• Input material:
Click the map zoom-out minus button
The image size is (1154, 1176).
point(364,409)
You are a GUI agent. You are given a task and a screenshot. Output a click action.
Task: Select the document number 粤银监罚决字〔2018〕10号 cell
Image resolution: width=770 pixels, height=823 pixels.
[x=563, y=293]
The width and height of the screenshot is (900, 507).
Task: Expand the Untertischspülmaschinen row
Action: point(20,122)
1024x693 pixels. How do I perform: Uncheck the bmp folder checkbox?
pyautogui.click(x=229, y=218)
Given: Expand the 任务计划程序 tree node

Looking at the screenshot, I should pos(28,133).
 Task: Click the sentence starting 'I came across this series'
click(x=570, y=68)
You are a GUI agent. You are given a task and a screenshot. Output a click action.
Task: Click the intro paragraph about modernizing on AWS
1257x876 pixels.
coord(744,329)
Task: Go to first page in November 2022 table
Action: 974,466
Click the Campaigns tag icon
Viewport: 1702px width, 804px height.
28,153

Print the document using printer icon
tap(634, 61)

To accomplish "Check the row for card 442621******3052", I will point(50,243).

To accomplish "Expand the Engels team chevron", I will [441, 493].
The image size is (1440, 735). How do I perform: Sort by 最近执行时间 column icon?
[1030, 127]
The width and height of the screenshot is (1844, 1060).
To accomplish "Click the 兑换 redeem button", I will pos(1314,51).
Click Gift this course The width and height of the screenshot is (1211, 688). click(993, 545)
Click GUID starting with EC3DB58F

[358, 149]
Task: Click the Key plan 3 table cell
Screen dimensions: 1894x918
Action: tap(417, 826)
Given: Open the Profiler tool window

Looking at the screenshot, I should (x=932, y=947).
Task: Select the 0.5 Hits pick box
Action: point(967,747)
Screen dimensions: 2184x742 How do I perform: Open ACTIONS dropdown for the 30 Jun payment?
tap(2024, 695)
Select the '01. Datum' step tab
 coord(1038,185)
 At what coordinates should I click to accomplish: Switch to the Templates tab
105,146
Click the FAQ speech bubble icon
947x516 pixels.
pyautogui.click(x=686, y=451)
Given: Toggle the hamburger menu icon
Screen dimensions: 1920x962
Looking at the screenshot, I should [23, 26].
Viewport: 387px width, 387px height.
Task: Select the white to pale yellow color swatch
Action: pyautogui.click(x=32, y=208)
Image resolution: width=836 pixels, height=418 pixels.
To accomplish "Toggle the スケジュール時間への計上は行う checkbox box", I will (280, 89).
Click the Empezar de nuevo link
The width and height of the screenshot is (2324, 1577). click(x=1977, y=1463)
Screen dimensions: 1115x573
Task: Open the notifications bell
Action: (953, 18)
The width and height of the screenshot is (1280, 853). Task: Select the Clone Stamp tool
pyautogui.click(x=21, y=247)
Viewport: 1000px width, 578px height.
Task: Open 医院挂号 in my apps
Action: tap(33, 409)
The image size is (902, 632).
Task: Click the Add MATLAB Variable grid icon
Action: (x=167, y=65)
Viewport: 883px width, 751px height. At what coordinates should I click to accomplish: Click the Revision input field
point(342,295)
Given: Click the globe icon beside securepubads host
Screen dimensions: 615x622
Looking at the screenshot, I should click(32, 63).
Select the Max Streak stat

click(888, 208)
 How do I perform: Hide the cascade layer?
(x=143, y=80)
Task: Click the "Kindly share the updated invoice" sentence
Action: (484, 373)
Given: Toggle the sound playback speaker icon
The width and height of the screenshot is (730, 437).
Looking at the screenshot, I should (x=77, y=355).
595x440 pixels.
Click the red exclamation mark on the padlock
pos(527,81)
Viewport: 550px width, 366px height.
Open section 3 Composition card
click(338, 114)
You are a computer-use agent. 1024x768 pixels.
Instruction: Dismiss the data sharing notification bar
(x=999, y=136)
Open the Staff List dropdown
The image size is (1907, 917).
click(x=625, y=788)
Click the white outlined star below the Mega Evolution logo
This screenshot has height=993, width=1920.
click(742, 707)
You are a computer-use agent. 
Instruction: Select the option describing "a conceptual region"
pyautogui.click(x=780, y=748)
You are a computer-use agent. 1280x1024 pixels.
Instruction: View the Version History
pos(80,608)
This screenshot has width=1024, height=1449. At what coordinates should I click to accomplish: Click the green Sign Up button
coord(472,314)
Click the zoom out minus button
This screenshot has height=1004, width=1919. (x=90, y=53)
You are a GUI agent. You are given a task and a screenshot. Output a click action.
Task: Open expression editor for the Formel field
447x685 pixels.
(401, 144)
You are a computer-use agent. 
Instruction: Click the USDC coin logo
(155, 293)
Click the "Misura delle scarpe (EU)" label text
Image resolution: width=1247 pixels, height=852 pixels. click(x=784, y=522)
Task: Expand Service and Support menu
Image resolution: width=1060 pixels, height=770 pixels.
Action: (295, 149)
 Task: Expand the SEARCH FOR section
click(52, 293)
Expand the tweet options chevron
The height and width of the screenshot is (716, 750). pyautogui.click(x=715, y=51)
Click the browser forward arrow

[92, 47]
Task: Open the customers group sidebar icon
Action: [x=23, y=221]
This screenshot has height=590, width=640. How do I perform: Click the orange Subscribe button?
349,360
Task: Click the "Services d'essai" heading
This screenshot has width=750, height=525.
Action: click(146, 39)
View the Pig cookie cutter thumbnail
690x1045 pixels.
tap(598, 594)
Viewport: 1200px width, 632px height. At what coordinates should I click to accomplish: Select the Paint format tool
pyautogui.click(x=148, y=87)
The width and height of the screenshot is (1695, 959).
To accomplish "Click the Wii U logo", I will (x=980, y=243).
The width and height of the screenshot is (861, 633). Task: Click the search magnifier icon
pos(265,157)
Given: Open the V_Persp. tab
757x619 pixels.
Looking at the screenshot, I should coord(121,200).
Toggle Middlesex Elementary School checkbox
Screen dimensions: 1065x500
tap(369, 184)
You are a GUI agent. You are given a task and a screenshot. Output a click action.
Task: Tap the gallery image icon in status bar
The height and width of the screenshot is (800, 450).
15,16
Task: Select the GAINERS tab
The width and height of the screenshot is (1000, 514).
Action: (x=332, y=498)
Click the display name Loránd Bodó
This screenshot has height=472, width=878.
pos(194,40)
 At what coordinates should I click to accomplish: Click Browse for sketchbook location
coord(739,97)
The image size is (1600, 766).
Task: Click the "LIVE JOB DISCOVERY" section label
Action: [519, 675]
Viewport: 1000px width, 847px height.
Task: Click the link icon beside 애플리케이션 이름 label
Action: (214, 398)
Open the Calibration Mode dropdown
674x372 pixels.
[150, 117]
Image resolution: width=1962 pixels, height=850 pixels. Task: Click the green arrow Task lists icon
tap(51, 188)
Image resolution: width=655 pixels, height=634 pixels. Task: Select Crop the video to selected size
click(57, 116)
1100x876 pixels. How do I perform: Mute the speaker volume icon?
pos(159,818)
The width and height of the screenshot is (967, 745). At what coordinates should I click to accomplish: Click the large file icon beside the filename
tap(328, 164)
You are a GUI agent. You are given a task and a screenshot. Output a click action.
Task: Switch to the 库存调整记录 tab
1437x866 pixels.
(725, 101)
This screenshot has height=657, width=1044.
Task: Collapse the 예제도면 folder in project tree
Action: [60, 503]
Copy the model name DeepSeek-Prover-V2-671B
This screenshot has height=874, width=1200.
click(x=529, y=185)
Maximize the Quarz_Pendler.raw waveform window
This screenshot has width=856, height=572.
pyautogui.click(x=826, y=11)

• Activity: Go through the entries above and copy each line with "will" in it.

• Expected answer:
To accomplish "Check the row for card 442621******3052", I will point(50,243).
To accomplish "Expand the Engels team chevron", I will [441, 493].
To accomplish "Click the 兑换 redeem button", I will pos(1314,51).
To accomplish "Toggle the スケジュール時間への計上は行う checkbox box", I will (280, 89).
To accomplish "Click the Wii U logo", I will (x=980, y=243).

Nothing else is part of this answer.